Federal Water Legislation Poised to Benefit Birds and People

Annual bill would advance projects and studies to improve critical coastal and inland waterways.
Least Tern.

Every two years, Congress works to pass a Water Resources Development Act (WRDA), which authorizes water projects and studies across the country. These bills generally receive bipartisan support and are opportunities to advance natural infrastructure and ecosystem restoration for critical waterways like the Everglades, Mississippi River, and the Great Lakes.   

This week, the Senate Environment and Public Works (EPW) Committee unanimously passed draft WRDA legislation. The bill focuses on Army Corps of Engineers projects and studies, and includes a number of project authorizations supported by Audubon. The draft passed last week builds upon previous work to bolster the ecosystem restoration mission of the Corps in a bipartisan manner.  

In particular, Audubon was pleased to see increases in the federal cost-share for the Brandon Road Lock and Dam Project, which aims to keep invasive carp out of the Great Lakes and prevent an ecological catastrophe. The federal cost-share was also increased for the Mississippi River Gulf Outlet Ecosystem Restoration Plan and the Lower Mississippi River Comprehensive Management Study. Audubon supports these increases and continues to urge full federal cost-share for all three. 

The EPW WRDA bill includes several project authorizations for the Everglades and Audubon continues to support efforts to build upon the positive additions from WRDA 2020. Two years ago, WRDA authorized the Loxahatchee River Watershed Restoration Project and recommitted to the Everglades Agricultural Area Reservoir (EAA Reservoir) as part of the Central Everglades Planning Project (CEPP). The EAA Reservoir is the single most important project for benefitting multiple parts of the Everglades; once completed, it will store freshwater and slowly discharge water to the fragile coastal estuaries east and west of Lake Okeechobee.  

For the Mississippi River, Audubon is pleased to see the authorization for the Upper Mississippi River Restoration (UMRR) program is increased to $75 million. Additionally, the inclusion of the Upper Mississippi River and its tributaries in the Harmful Algal Bloom demonstration program authorized in WRDA 2020 will be critical in examining how the upper watershed is impacted by algal blooms.  

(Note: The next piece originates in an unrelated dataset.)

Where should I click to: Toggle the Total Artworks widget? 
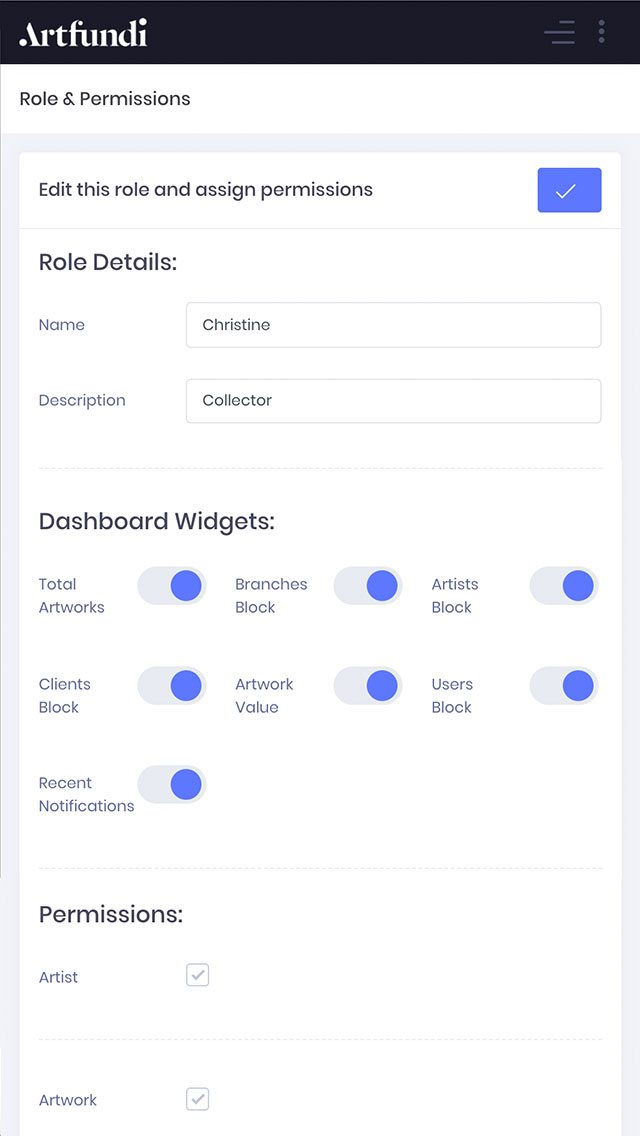(x=171, y=586)
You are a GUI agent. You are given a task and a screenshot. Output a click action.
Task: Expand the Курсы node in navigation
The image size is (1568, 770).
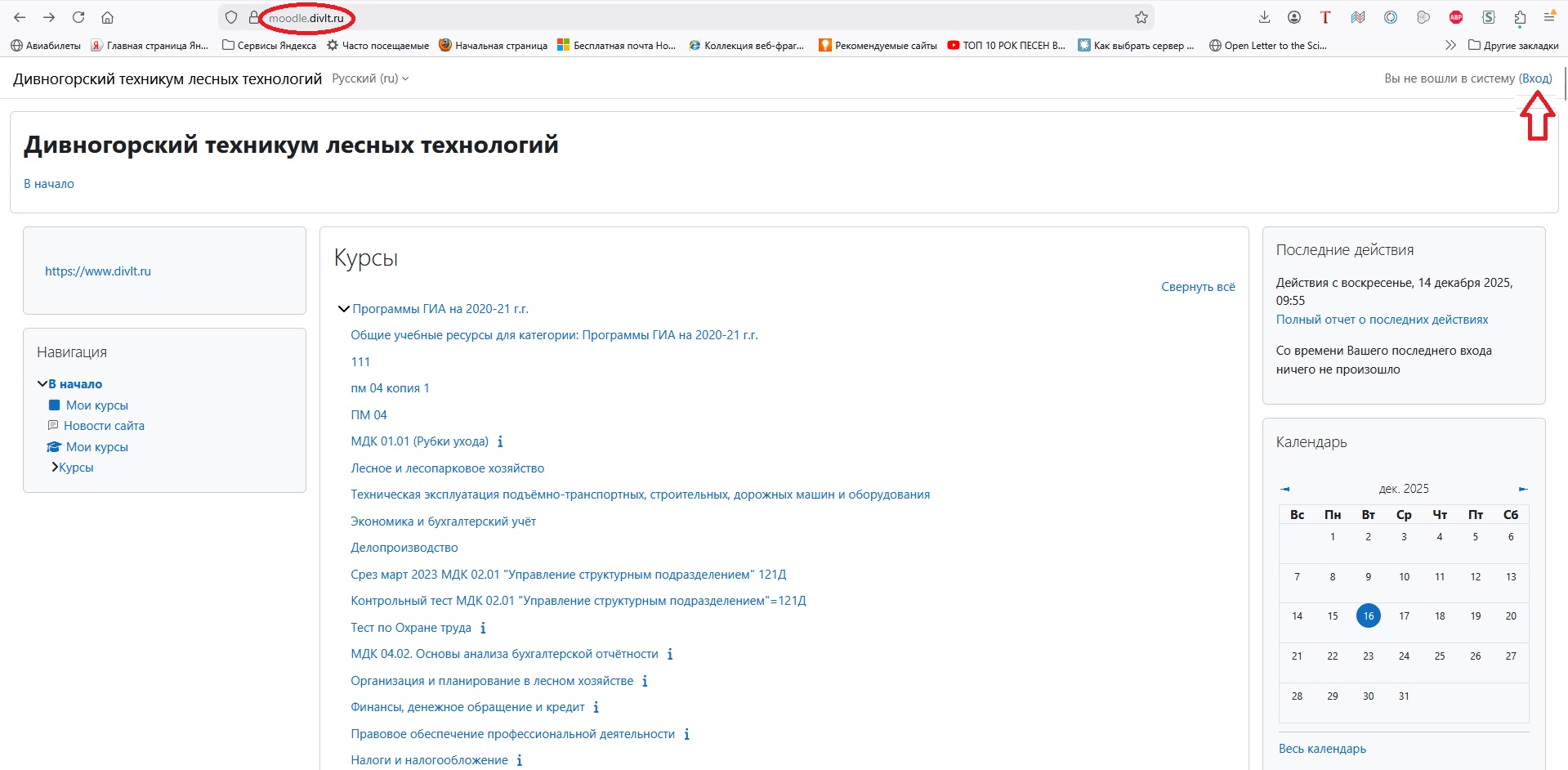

Audubon’s vice president for Water Conservation, Julie Hill-Gabriel, testified in February before the House Committee on Transportation and Infrastructure – the House counterpart to EPW. Julie’s testimony highlighted ways the federal government must take action, through WRDA, to protect birds and communities across the country. In particular, WRDA 2022 offers ways to increase climate resilience, through the use of natural infrastructure and nature-based solutions that replicate ecosystem functions. These types of projects can address historic injustices, too, by prioritizing those communities most threatened by the impacts of climate change.  

One important piece of natural infrastructure legislation, the Shoreline Health Oversight, Restoration, and Resilience, and Enhancement Act (SHORRE Act) (S. 3624), is largely included in the EPW draft. The SHORRE Act underscores the importance of natural infrastructure in our national flood and storm management systems. The Act provides better opportunities for protection and resilience for disproportionately vulnerable coastal and riverine communities and includes climate change considerations in coastal and riverine storm and flood protection and mitigation. It also upholds important protections under the Coastal Barrier Resources Act for sensitive coastal areas, while providing federal financial support to certain beach communities to access sand from alternative areas. Audubon is pleased to see many of the SHORRE Act provisions in the EPW WRDA draft.  

Finally, the bill also includes an important western water natural infrastructure study, which will examine the effectiveness of changing hydrologic conditions, mitigating drought risk, and restoring aquatic ecosystem habitat, among others. Across the Western United States, federally-owned water-related infrastructure faces threats from climate change. Improved understanding of the utilization of both natural features and nature-based techniques can enhance and sustain critical infrastructure functions such as water storage and delivery. Audubon looks forward to the inclusion of natural infrastructure approaches through Corps programming. 

Now that EPW passed a draft bill, the focus will turn to the House Transportation and Infrastructure Committee. Audubon looks forward to sharing our natural infrastructure and ecosystem priorities with both committees as they negotiate final WRDA provisions for 2022.